Svetlana and Canorus stepped up to the puddle and flicked on their ampsies, then knelt. Svetlana hesitantly, Canorus stoically, both put a hand in the bloody slime. Every bit of contact increased the clarity of their reading.

Jeanette stood by, still numb. "Jeanette, read," Isaiah ordered. It was a command, kindly intoned, but still a patharchic command. Quickly, almost in a flinch, Jeanette knelt and put both hands in the puddle. A moment later, she turned on her ampsi. Isaiah reached out to each of them, driving the contact as deep as he could, while they devoured their victim's history.
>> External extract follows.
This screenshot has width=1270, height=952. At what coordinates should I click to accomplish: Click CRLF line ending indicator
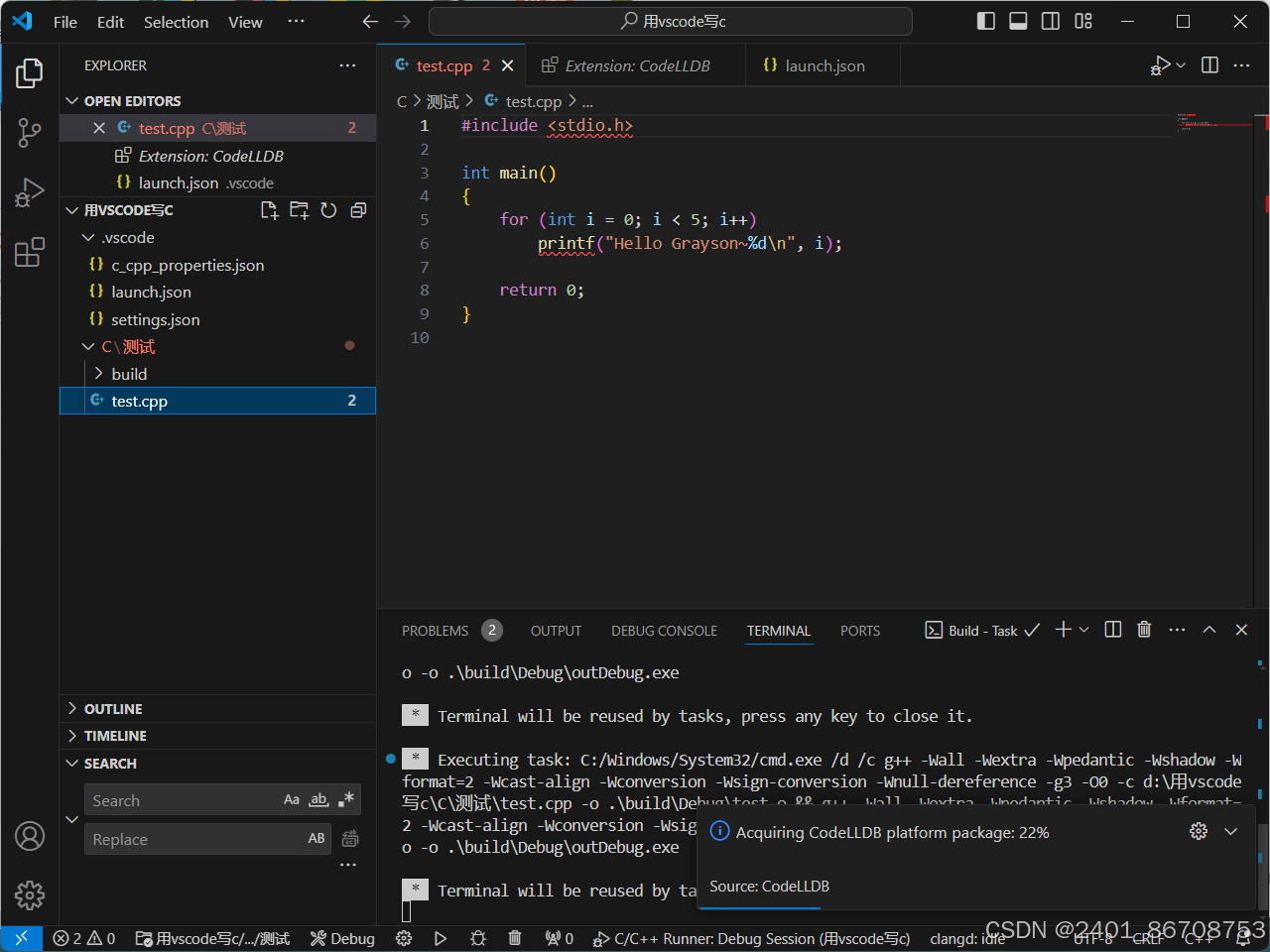(x=1148, y=938)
Images, sounds, experiences flooded into Isaiah's imagination. He passed them into his memory immediately and continued doing so. With a remaining fragment of attention, he spoke to the other. "Vivian, collect a sample of this stuff. FX, go on with your clairvoyance. Look for more trap patterns, cloaked guns, more teeth, anything. Borne, finish unloading. Daima, make sure there are no more nebs or shebs. Or physical traps. Stand guard."

Then he gave himself up completely to containing a short, strange life.
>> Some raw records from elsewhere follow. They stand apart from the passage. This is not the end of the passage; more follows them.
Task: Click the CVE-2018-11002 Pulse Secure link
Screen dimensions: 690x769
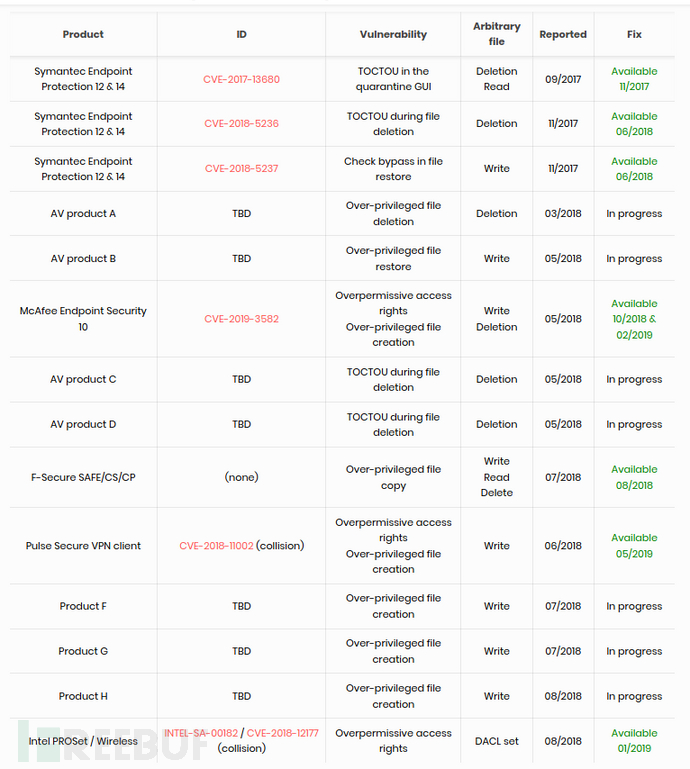Action: click(x=216, y=546)
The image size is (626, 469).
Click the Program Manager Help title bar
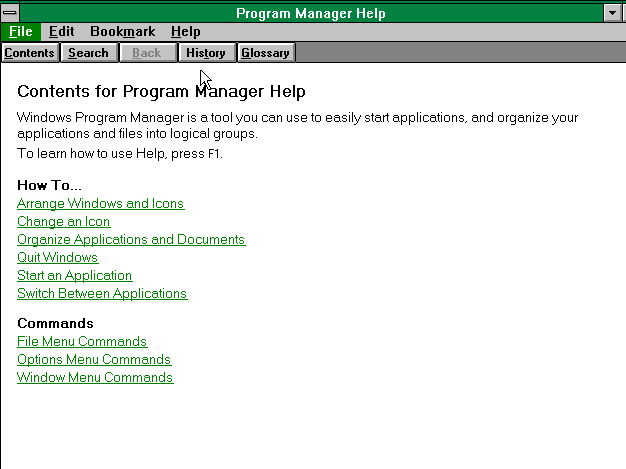[x=310, y=13]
Some time later, Isaiah sat on a crate, exhausted. He had no conscious knowledge of the neb's life, just now. It all lay sealed in his mind, behind the image of a white casket. Jeanette sat next to him, staring at her bloody hands.

"I'm sorry I commandeered on you," he said.

"No. Thank you. You were right."

There were many questions he should be asking her, but none of them were interesting at the moment.

Daima floated down out of the dark. "I find a ... a nest ... a den in the top," she said. "FX is looking. The others work now. Do you want to see?"

Did she understand about his acrophobia? Well, that was not interesting at the moment, either. And the roof was not very high. "Yes. Yes, I do. But I can't fly."

Daima took him by the upper arm and floated up with him. Jeanette drifted up behind. I must remember this, Isaiah thought. An experience of flight without fear, and without drug or trance.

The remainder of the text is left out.